● Task prompt: After locating the line that contains "Given: Click the grid tool in palette" in the data below, set down exactly that line and each one after it through the line that contains "Click the Create", and nothing more.

START Information supplied

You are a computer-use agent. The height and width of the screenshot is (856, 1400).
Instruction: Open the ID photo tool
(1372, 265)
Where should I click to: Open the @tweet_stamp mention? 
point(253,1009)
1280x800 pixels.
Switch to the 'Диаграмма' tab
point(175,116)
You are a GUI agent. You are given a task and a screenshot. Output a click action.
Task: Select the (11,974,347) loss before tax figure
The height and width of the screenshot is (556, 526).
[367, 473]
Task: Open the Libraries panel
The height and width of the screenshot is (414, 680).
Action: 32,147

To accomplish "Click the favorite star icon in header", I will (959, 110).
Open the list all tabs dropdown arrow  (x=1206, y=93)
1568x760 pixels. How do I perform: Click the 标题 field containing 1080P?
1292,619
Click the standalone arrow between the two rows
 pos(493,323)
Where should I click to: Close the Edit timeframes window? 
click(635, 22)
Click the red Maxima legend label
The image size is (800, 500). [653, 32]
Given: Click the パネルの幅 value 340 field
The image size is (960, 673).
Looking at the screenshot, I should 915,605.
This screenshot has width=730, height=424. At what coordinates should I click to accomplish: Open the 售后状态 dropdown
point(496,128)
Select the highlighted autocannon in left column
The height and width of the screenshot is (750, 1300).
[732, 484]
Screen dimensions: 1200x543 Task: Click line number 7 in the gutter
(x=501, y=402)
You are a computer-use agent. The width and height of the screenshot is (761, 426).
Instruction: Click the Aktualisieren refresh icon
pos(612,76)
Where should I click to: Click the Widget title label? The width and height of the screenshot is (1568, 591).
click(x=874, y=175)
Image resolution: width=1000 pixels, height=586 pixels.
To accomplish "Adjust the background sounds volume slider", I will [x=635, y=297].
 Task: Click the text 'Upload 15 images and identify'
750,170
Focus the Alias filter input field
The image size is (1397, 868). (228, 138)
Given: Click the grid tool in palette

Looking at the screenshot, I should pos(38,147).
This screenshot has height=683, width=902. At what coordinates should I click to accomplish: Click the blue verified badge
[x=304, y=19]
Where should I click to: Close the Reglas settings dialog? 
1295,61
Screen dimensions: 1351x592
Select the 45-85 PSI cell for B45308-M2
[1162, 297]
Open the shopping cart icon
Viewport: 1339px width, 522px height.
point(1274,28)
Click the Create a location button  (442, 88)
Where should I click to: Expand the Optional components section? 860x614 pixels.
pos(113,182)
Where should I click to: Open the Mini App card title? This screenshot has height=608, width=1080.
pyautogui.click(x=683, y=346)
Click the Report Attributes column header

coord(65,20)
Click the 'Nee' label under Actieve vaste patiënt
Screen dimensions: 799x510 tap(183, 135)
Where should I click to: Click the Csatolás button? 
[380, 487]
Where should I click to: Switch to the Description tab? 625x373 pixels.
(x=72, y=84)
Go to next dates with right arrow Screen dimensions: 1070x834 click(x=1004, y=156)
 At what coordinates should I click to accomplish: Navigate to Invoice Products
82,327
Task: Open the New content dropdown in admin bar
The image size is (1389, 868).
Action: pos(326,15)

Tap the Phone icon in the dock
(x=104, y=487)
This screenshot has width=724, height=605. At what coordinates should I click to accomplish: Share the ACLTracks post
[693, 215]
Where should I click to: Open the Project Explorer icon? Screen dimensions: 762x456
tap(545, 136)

END Information supplied

● Exercise answer:
Given: Click the grid tool in palette

Looking at the screenshot, I should pos(38,147).
This screenshot has height=683, width=902. At what coordinates should I click to accomplish: Click the blue verified badge
[x=304, y=19]
Where should I click to: Close the Reglas settings dialog? 
1295,61
Screen dimensions: 1351x592
Select the 45-85 PSI cell for B45308-M2
[1162, 297]
Open the shopping cart icon
Viewport: 1339px width, 522px height.
point(1274,28)
Click the Create a location button  (442, 88)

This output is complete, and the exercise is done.